The ANOVA test compares the “Revenue Growth” across 11 sectors (as indicated by k = 11). The F-value is very large (14554), and the p-value is extremely small (< 2e-16), which means the result is highly significant. This indicates that there is a statistically significant difference in revenue growth across sectors. The null hypothesis (no difference between the groups) can be rejected.
Since the p-value is much smaller than your alpha level (0.05), we reject the null hypothesis and conclude that there are significant differences in average revenue growth across different sectors.
effect_size <- 0.25
alpha <- 0.05
power <- 0.80
num_groups <- length(unique(data$Sector)) # Number of sectors
sample_size <- pwr.anova.test(k = num_groups, f = effect_size, sig.level = alpha, power = power)
print(sample_size)
##
## Balanced one-way analysis of variance power calculation
##
## k = 11
## n = 24.46702
## f = 0.25
## sig.level = 0.05
## power = 0.8
##
## NOTE: n is number in each group
# Once you have enough data, perform ANOVA
anova_result <- aov(Revenuegrowth ~ Sector, data = data)
summary(anova_result)
## Df Sum Sq Mean Sq F value Pr(>F)
## Sector 10 1254 125.38 14554 <2e-16 ***
## Residuals 352086 3033 0.01
## ---
## Signif. codes: 0 '***' 0.001 '**' 0.01 '*' 0.05 '.' 0.1 ' ' 1
# Visualization: Boxplot of Revenue Growth by Sector
ggplot(data, aes(x = Sector, y = Revenuegrowth, fill = Sector)) +
geom_boxplot() +
theme_minimal() +
labs(title = "Revenue Growth by Sector", y = "Revenue Growth", x = "Sector")
Fisher’s Significance Testing Framework For Hypothesis 2, interpret the p-value from the correlation test and decide whether there’s a significant relationship between “Current Price” and “Market Cap.”
Despite the very weak correlation (r = 0.0108), the p-value is extremely small, indicating that the result is statistically significant.

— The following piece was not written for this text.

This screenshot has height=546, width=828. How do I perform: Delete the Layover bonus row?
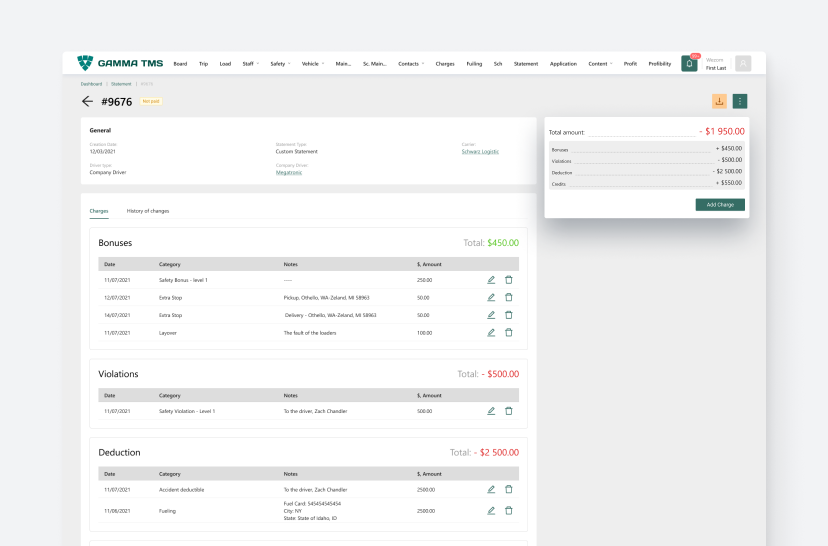point(508,332)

This means that, although the correlation is very weak, we can reject the null hypothesis that there is no correlation between “Current Price” and “Market Cap.”

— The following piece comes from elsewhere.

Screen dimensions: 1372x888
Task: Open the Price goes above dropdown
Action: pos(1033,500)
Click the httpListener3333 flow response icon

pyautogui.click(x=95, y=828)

The significance of this weak correlation could be due to the large sample size, which makes even small effects detectable.
p-value: The p-value is 1.279e-10, which is much smaller than the typical significance level of 0.05.

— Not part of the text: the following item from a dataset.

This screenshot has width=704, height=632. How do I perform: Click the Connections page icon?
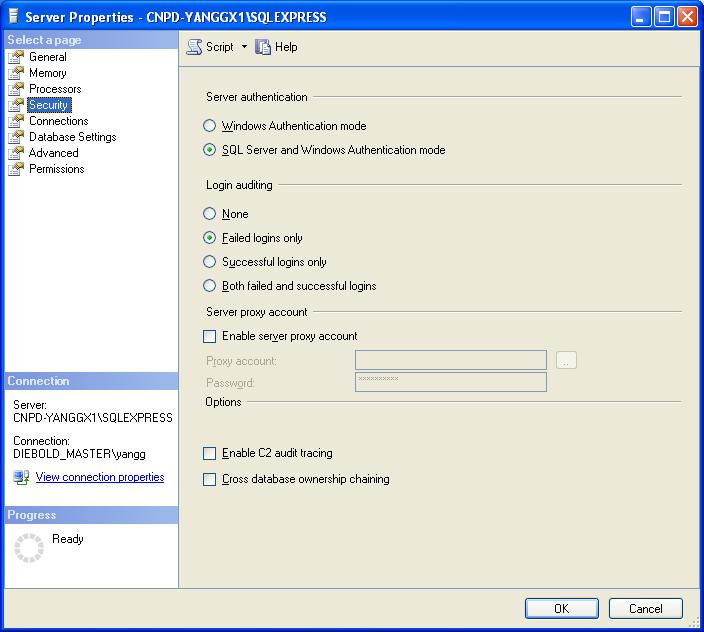[x=16, y=121]

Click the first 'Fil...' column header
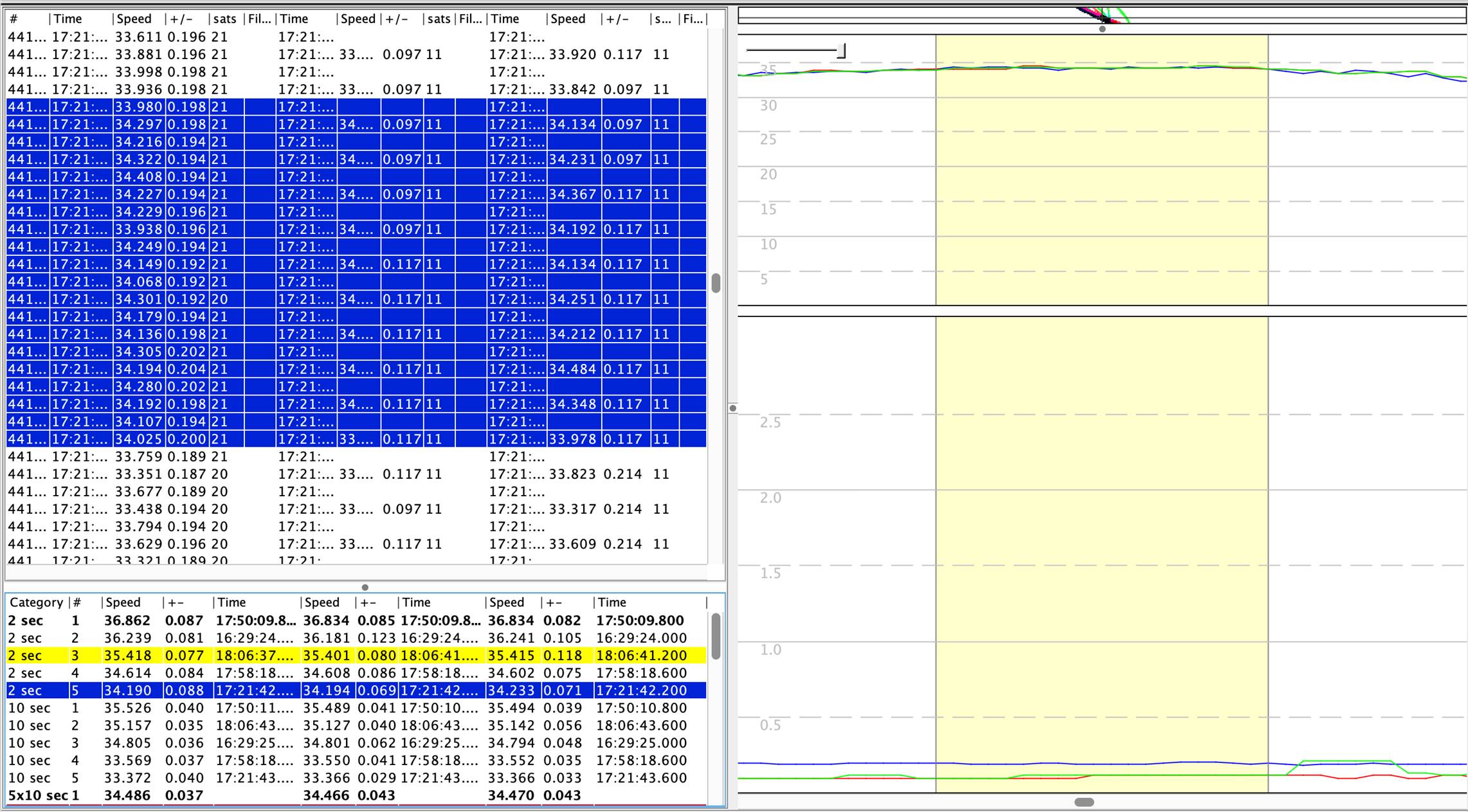[x=259, y=19]

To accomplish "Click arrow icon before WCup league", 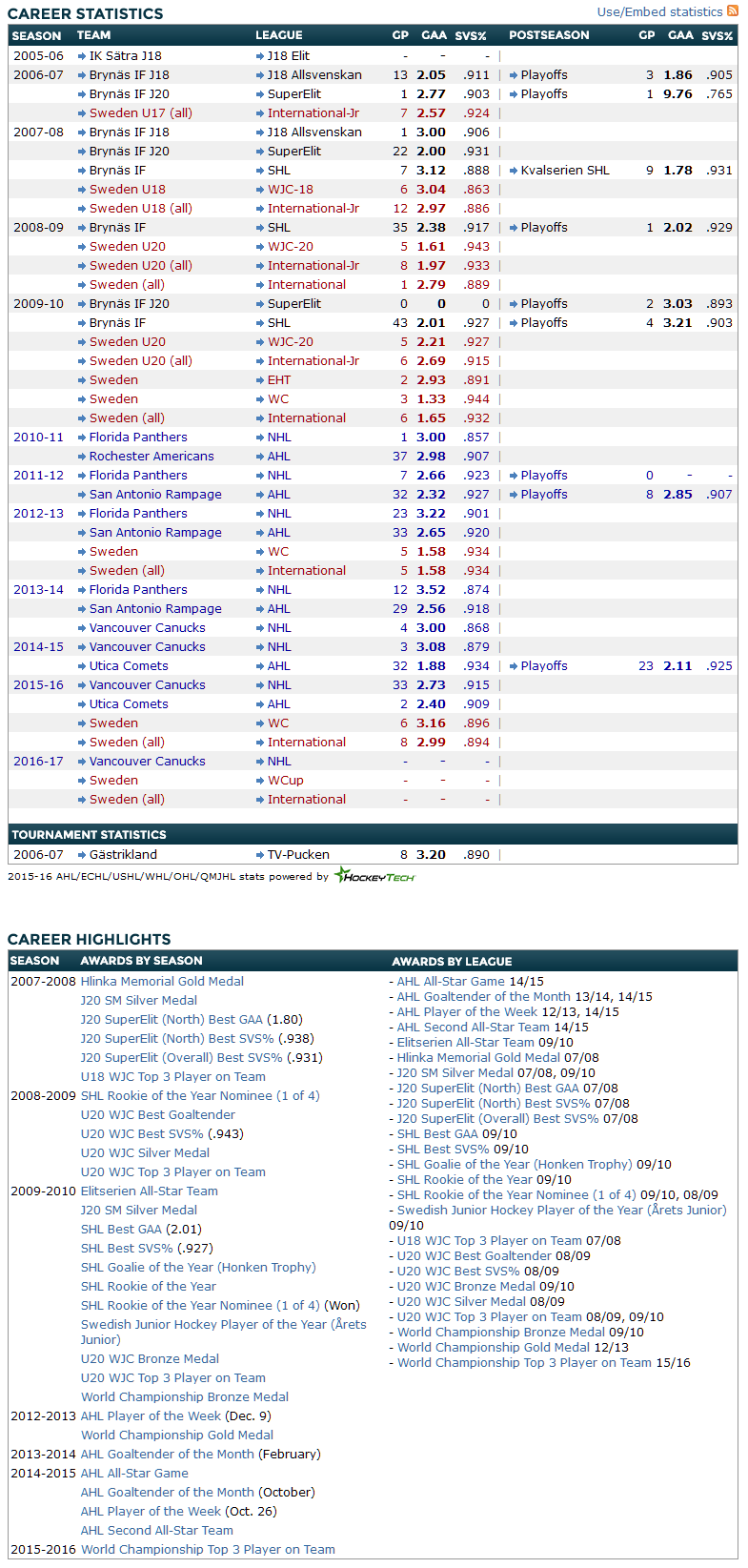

95% Confidence Interval: The confidence interval for the correlation is (0.0075, 0.0141).
cor_test <- cor.test(data$Currentprice, data$Marketcap, method = "pearson")
# Print the results of the correlation test
print(cor_test)
##
## Pearson's product-moment correlation
##
## data: data$Currentprice and data$Marketcap
## t = 6.4298, df = 352095, p-value = 1.279e-10
## alternative hypothesis: true correlation is not equal to 0
## 95 percent confidence interval:
## 0.007532568 0.014137924
## sample estimates:
## cor
## 0.01083536
# Visualization: Scatter plot with regression line
ggplot(data, aes(x = Currentprice, y = Marketcap)) +
geom_point(alpha = 0.6) +
geom_smooth(method = "lm", se = TRUE, color = "blue") +
theme_minimal() +
labs(title = "Scatter Plot of Current Price vs Market Cap",
x = "Current Price", y = "Market Cap") +
theme(plot.title = element_text(hjust = 0.5))
## `geom_smooth()` using formula = 'y ~ x'
Hypothesis 1: There are significant differences in revenue growth between sectors. Hypothesis 2: While “Current Price” and “Market Cap” have a statistically significant correlation, the effect size is extremely small, suggesting a minimal practical relationship.